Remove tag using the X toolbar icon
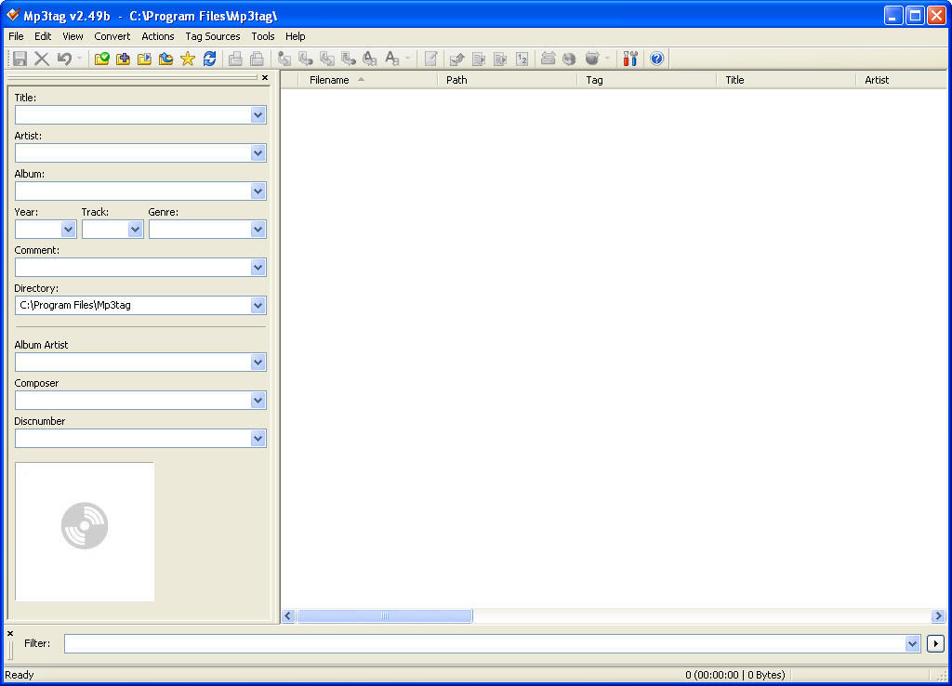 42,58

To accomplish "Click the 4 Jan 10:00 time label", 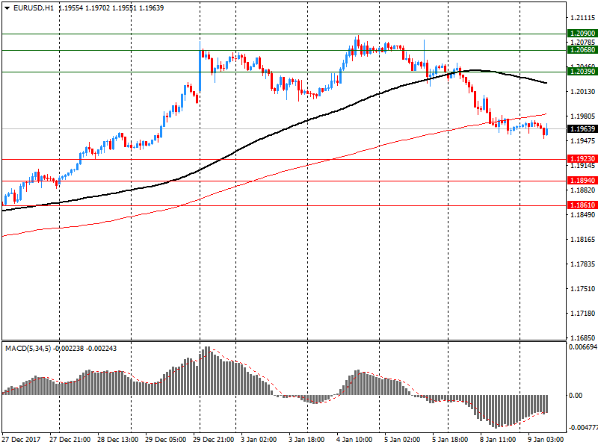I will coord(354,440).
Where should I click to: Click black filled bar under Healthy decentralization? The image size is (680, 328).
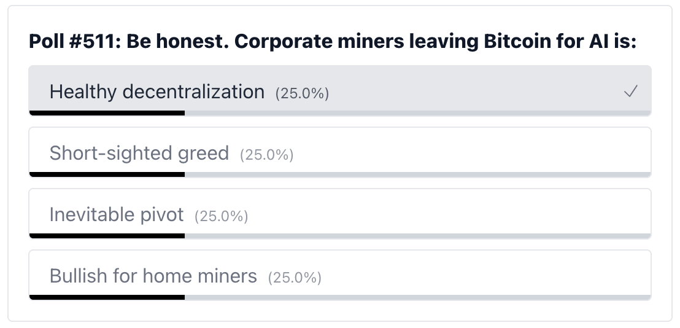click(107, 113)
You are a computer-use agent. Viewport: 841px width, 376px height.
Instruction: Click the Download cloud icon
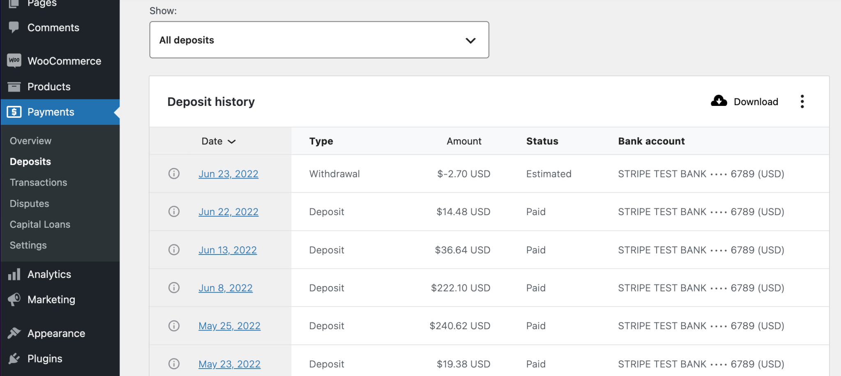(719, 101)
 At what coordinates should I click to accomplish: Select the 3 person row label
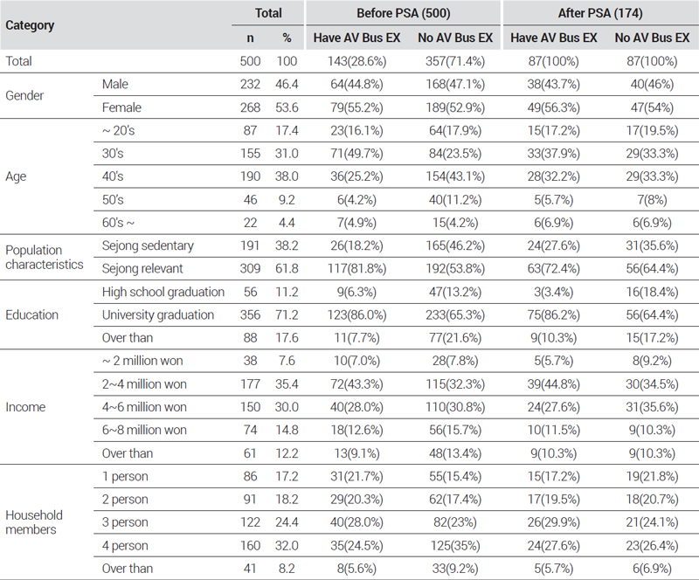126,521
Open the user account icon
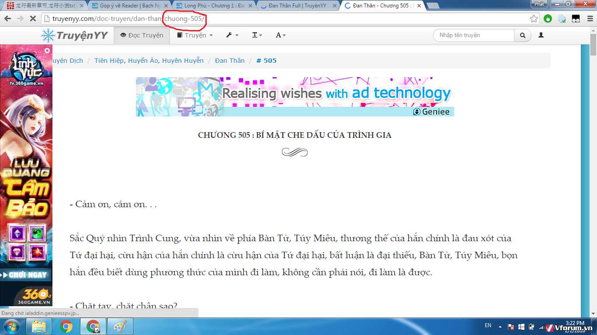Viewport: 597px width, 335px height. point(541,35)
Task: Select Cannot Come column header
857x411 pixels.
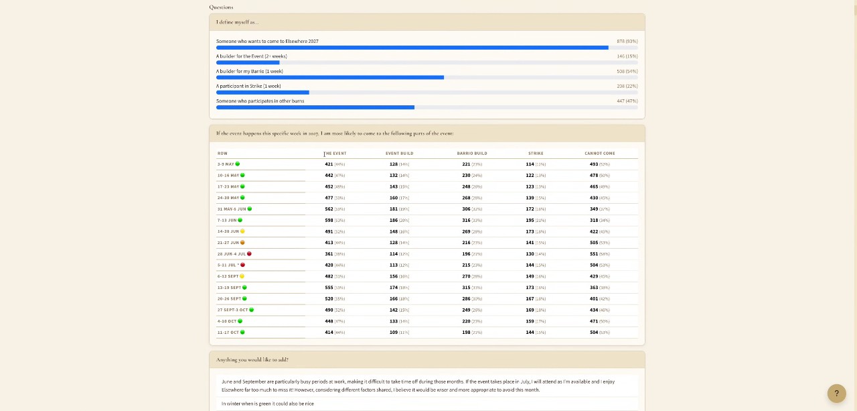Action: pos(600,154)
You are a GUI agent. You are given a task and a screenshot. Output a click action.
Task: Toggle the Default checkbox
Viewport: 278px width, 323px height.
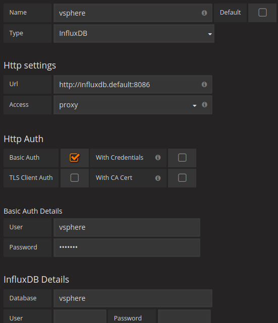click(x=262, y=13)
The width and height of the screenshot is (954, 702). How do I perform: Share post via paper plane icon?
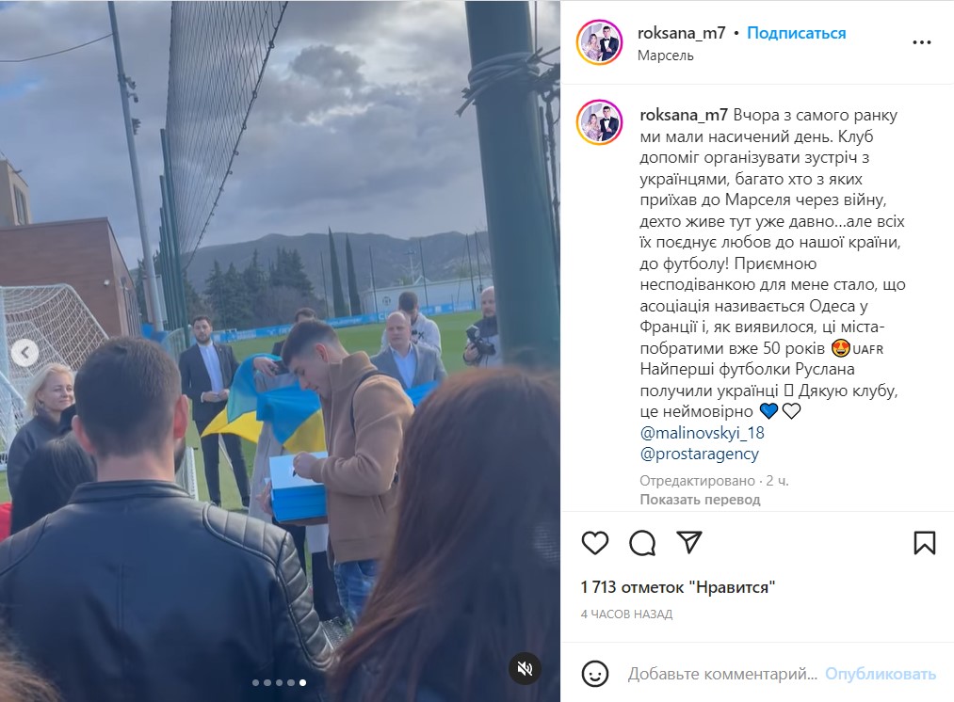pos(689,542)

========

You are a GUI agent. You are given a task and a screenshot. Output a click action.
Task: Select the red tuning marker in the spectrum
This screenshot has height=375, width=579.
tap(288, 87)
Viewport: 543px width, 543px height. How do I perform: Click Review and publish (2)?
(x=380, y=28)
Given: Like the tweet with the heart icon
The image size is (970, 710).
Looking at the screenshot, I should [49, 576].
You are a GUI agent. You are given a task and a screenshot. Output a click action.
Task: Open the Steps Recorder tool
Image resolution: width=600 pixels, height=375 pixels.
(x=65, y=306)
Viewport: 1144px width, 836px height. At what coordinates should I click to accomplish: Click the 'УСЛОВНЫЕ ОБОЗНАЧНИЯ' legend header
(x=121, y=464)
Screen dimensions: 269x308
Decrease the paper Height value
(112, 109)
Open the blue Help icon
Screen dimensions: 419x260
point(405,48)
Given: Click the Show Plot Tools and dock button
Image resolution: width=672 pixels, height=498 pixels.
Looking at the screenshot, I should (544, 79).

========

* Work task
Among the entries above, the line containing "Image resolution: width=600", the line containing "Screen dimensions: 269x308", and all lines between them are to be restated word for word; nothing else belongs in the reply.

* Your solution
Image resolution: width=600 pixels, height=375 pixels.
(x=65, y=306)
Viewport: 1144px width, 836px height. At what coordinates should I click to accomplish: Click the 'УСЛОВНЫЕ ОБОЗНАЧНИЯ' legend header
(x=121, y=464)
Screen dimensions: 269x308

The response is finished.